The 2025 amendments redesign sub-rule (1) to normalise the notice form and specifically mandate routing to sectoral regulators (RBI, SEBI, IRDAI, PFRDA) and, for listed companies, to the relevant stock exchanges, within the statutory window of section 233(1)(a). They also redesign sub-rule (4) relating to post-meeting filings and broaden sub-rule (1A) to include more transaction types under section 233, subject to quantitative and qualitative hurdles. Lastly, a new sub-rule (9) extends the fast-track framework to some of the schemes under section 232(1)(b), allowing the Central Government to include terms similar to section 232(3)(a) to (j) to protect stakeholder interests.

Amendments

First, notice architecture under Rule 25(1) has been substituted. The notice of objections or suggestions to a proposed scheme under section 233(1)(a) is now required to be mandatorily in Form CAA-9 and, where the company is within the remit of a sectoral regulator, to be issued to such a regulator; with regard to listed companies, similarly to be issued to the stock exchange(s) concerned, all within the period to be prescribed by the Act.

This formalises regulator and market interaction in the fast-track route and eliminates any vagueness regarding addressees and timing. The revised Annexure replaces a new Form CAA-9 accordingly. Secondly, sub-rule (1A) has been widened to list more eligible combinations in the fast-track route. Aside from the existing classes, three new classes have been added. One, a merger of a company specified in section 8 with one or more unlisted companies which are not section 8 companies or the reverse where each such company involved (a) together has outstanding loans, debentures or deposits not exceeding ₹200 crore, and (b) has not defaulted in repayment of any such obligations.

The compliance needs to be verified on two dates: a day not exceeding 30 days prior to serving of the notice under section 233(1)(a), and on the filing date of the scheme under section 233(2). A certificate of a specialist auditor in the new Form CAA-10A is to be submitted along with the sanctioned scheme to ensure fulfilment of these requirements. Two, mergers between a holding company (listed or unlisted) and a subsidiary company (listed or unlisted) are brought into scope, with a carve-out that the clause does not apply where the transferor company or companies are listed thereby retaining a fundamental investor-protection boundary. Three, mergers between subsidiaries of the same holding company are in order where the transferor companies or companies are not listed; the amendment supplies an example to explicate multi-tier subsidiary configurations and acceptable combinations.

§ **AIM**:
Write the next part of the passage on the 2025 amendments to the fast-track merger rules, starting after its final sentence. The data that comes next is separate material with no connection to the passage on the fast-track merger amendments.

§ **INFORMATION SHOWN**:
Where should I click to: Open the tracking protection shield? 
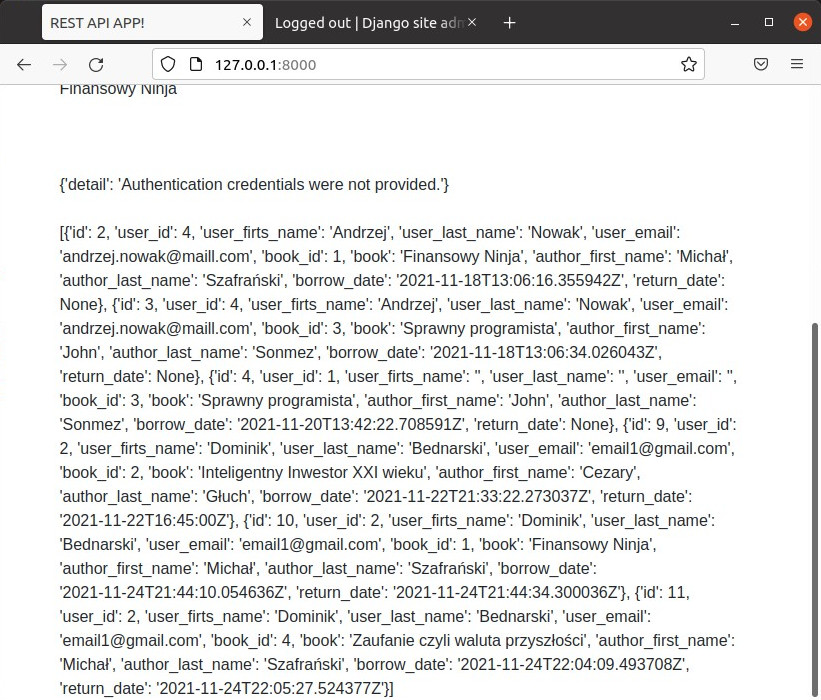[x=168, y=64]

§ **EXERCISE RESPONSE**:
Also, mergers of a foreign holding company incorporated outside India with its Indian wholly-owned subsidiary (the transferee) are specifically referred to by cross-referencing Rule 25A(5), thus bringing cross-border intra-group consolidations within the fast-track outlines where necessary. Thirdly, the procedural filings under sub-rule (2) and sub-rule (4) have also been streamlined. Following the words “Form No. CAA-10,” the amendment makes clear that CAA-10 is to be filed “as an attachment to Form GNL-1,” streamlining the e-filing route for the declaration of solvency. Additionally, in respect of post-meeting intimations, the transferee company is required, within 15 days of end of concerned meetings of members or classes of members or creditors or classes of creditors, to furnish (i) a copy of the approved scheme, (ii) the report of the outcome of each meeting, and (iii) the report of the registered valuer, in Form CAA-11 “as attachment to Form RD-1,” along with the fee as prescribed under the Companies (Registration Offices and Fees) Rules, 2014. Where a sectoral regulator or stock exchange has provided objections or suggestions as envisaged by the proviso to sub-rule (1), a statement detailing how they have been addressed shall be annexed with the scheme.

These amendments close the evidentiary and valuation link for the RD’s consideration and explicitly specify the form-to-form correlation to minimise procedural errors. Fourthly, a new sub-rule (9) now stipulates that the provisions of Rule 25 shall apply, mutatis mutandis, to any arrangement of division or transfer of an undertaking of a company mentioned in section 232(1)(b). In giving such orders, the Central Government can make provisions of the kind provided in section 232(3)(a) to (j), where applicable. This is a consequential but significant cross-reference: it guarantees that separations and transfers of undertakings when framed within the fast-track purview bear the same protectionist words (e.g., relating to property vesting, continuation of legal proceedings, dissolution, and incidental matters) that typically attend to tribunal-approved schemes under section 232. Lastly, Annexure-A to the Rules has been replaced to bring the statutory forms up to date. Revised Forms CAA-9 (notice inviting objections/suggestions), CAA-10 (declaration of solvency), CAA-11 (notice of approval of the scheme), and CAA-12 (confirmation order) are notified, and a new Form CAA-10A (auditor’s certificate for the new section 233(1A)(iii) threshold) is added.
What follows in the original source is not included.